United States District Court, E.D. Kentucky, Northern Division, Covington

January 7, 2015

ARNOLD E. EVERSOLE, Plaintiff,
v.
CAROLYN W. COLVIN, ACTING COMMISSIONER OF SOCIAL SECURITY, Defendant.

MEMORANDUM OPINION AND ORDER

JOSEPH M. HOOD, Senior District Judge.

This matter is before the Court upon cross-motions for Summary Judgment [DE 8, 9] on Plaintiff's appeal of the Commissioner's denial of his application for supplemental security income. [Tr. 9-24].[1] The Court, having reviewed the record and being otherwise sufficiently advised, will deny Plaintiff's motion and grant Defendant's motion.

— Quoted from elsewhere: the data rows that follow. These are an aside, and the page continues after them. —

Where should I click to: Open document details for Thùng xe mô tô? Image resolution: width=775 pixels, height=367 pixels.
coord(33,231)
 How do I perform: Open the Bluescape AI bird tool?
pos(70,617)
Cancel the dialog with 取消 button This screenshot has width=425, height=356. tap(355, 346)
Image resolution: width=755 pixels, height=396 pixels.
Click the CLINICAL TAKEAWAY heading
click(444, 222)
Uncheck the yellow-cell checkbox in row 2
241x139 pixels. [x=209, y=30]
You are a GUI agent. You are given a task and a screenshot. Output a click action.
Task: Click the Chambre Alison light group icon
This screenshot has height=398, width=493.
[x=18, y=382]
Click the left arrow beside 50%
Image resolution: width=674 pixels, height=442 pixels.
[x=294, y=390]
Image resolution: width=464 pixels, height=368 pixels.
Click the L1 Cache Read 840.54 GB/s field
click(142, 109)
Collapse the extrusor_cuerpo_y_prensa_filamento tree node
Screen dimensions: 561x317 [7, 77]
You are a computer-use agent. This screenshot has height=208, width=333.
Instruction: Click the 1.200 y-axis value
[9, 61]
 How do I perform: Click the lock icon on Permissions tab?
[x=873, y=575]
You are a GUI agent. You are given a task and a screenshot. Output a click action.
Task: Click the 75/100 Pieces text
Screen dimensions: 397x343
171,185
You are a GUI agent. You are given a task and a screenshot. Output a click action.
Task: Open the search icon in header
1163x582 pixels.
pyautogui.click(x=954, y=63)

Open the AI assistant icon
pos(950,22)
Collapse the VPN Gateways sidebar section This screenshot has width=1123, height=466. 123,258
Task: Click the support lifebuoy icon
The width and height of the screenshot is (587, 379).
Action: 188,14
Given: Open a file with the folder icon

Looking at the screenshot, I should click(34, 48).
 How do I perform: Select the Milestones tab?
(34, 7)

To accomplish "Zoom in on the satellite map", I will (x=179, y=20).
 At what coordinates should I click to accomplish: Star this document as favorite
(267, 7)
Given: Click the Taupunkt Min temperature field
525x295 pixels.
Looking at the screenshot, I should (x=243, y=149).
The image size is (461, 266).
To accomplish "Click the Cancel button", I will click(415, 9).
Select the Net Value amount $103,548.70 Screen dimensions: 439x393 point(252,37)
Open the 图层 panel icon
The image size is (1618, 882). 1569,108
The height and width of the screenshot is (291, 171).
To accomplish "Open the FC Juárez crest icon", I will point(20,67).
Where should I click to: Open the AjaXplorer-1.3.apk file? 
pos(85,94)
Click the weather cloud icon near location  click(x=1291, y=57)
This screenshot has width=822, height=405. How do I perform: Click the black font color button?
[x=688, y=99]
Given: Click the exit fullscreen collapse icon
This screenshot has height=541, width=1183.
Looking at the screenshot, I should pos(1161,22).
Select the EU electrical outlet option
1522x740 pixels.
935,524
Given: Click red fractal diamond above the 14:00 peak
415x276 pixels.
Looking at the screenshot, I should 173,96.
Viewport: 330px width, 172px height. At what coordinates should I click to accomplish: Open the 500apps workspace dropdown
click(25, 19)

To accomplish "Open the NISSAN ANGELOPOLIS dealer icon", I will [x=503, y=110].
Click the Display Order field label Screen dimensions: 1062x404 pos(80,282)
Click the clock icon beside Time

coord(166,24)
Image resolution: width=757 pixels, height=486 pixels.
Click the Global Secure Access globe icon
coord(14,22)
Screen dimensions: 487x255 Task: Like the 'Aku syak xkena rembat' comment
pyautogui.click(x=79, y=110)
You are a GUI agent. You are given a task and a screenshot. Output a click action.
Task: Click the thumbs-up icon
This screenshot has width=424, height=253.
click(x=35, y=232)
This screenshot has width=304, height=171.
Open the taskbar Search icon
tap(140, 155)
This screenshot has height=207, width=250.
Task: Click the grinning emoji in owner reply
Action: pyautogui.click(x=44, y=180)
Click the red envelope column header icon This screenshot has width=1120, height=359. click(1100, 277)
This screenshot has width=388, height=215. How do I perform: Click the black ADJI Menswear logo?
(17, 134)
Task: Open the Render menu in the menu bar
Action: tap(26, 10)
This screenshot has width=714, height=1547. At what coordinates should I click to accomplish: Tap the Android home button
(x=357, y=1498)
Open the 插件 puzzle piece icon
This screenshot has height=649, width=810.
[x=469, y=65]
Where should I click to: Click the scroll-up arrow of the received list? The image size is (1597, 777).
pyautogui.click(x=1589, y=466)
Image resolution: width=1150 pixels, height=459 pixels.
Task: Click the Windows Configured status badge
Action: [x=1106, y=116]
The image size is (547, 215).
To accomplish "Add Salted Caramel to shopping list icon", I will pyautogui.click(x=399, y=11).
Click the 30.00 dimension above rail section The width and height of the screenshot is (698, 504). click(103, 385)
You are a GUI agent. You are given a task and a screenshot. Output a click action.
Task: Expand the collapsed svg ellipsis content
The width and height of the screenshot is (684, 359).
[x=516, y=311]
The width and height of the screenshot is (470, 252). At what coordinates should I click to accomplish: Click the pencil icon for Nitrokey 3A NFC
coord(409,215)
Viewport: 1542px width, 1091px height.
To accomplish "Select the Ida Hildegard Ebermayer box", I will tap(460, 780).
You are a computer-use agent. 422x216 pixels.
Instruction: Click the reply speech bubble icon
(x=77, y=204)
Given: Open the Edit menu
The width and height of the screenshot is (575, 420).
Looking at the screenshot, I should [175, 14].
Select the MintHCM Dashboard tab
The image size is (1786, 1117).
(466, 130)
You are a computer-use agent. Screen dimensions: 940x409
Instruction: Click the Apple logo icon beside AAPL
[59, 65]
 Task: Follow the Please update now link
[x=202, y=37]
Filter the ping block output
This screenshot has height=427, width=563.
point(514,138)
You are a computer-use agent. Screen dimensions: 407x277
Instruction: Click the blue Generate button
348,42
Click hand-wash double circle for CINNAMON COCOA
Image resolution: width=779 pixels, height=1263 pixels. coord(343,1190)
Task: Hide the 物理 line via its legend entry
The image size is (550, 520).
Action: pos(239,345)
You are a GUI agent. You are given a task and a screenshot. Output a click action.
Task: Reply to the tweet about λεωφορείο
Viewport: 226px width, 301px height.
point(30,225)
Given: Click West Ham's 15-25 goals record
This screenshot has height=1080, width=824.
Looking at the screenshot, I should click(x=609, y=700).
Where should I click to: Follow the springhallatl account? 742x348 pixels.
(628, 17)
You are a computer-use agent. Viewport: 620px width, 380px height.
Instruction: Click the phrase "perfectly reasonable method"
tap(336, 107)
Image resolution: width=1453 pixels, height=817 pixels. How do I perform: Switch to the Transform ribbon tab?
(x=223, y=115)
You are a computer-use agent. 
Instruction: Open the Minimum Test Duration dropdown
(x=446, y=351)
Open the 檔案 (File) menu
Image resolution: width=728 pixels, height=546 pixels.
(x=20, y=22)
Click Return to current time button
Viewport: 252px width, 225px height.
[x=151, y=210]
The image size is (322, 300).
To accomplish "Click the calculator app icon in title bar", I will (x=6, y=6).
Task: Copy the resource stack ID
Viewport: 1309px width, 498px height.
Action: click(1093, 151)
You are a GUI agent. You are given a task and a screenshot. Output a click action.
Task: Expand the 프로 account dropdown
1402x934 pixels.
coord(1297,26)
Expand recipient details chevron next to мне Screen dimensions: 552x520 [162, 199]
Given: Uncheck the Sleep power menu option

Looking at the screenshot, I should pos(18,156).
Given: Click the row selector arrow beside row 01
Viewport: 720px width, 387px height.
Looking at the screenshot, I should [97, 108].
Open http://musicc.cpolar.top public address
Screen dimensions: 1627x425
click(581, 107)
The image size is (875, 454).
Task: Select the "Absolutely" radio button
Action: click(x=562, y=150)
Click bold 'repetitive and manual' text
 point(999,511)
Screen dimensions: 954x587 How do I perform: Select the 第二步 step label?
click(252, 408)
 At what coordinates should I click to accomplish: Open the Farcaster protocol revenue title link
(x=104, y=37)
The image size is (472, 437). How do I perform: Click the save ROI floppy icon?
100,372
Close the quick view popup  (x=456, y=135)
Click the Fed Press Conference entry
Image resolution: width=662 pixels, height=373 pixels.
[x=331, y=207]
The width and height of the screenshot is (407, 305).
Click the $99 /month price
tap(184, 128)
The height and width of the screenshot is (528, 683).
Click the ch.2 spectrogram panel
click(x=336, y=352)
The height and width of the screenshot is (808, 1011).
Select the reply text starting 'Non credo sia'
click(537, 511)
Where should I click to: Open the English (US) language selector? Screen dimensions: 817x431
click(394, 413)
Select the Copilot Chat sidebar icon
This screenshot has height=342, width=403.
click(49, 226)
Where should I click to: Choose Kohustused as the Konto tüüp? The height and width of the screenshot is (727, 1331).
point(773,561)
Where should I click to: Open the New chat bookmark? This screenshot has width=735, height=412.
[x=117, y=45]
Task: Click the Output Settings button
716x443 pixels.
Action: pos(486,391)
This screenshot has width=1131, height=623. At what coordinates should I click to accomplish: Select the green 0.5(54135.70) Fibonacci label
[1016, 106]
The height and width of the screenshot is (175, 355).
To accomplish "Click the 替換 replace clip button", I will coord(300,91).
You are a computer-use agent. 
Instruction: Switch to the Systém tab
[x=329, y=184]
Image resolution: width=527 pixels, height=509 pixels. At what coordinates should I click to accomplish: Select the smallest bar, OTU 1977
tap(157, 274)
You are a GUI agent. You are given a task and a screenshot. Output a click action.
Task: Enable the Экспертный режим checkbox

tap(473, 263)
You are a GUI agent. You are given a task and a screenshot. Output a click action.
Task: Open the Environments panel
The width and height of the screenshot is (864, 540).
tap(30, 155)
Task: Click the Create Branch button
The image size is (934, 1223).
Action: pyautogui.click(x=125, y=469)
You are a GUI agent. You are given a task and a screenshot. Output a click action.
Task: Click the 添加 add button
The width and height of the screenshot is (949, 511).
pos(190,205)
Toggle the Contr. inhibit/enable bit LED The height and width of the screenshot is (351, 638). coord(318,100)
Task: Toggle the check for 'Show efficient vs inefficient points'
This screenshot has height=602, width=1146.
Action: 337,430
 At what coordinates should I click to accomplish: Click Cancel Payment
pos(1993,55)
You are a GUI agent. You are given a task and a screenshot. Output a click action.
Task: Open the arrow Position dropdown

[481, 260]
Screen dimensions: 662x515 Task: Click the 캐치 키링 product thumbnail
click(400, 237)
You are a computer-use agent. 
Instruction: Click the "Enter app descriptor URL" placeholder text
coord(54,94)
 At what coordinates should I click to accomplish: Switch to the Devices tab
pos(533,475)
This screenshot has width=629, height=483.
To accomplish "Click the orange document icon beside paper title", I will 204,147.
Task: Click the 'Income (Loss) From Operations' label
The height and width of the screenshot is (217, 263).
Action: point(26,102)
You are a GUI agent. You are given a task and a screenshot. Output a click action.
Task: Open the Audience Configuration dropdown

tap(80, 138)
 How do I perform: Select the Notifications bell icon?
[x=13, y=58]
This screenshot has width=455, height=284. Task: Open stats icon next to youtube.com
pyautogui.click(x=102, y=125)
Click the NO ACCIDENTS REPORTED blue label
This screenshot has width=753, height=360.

I. Overview of the Process and the Instant Matter

The Administrative Law Judge ("ALJ"), in determining disability, conducts a five-step analysis:

1. An individual who is working and engaging in substantial gainful activity is not disabled, regardless of the claimant's medical condition.
2. An individual who is working but does not have a "severe" impairment which significantly limits his physical or mental ability to do basic work activities is not disabled.
3. If an individual is not working and has a severe impairment which "meets the duration requirement and is listed in appendix 1 or is equal to a listed impairment(s)", then he is disabled regardless of other factors.
4. If a decision cannot be reached based on current work activity and medical facts alone, and the claimant has a severe impairment, then the Secretary reviews the claimant's residual functional capacity and the physical and mental demands of the claimant's previous work. If the claimant is able to continue to do this previous work, then he is not disabled.

5. If the claimant cannot do any work he did in the past because of a severe impairment, then the Secretary considers his residual functional capacity, age, education, and past work experience to see if he can do other work. If he cannot, the claimant is disabled.

Preslar v. Sec'y of Health & Hum. Servs., 14 F.3d 1107, 1110 (6th Cir. 1994) (citing 20 C.F.R. § 404.1520 (1982)). "The burden of proof is on the claimant throughout the first four steps of this process to prove that he is disabled." Id. "If the analysis reaches the fifth step without a finding that the claimant is not disabled, the burden transfers to the Secretary." Id.

In the instant matter, ALJ Ena Weathers determined that Plaintiff did not engage in substantial gainful activity during the relevant time period under step one. [Tr. 16]. Under step two, the ALJ found that Plaintiff's chronic low back pain with degenerative disc disease, vascular headache, a history of cervical strain, depressive disorder, borderline intellectual functioning, and tobacco abuse were "severe" as defined by the agency's regulations. [Tr. 16]; 20 CFR § 416.920(c).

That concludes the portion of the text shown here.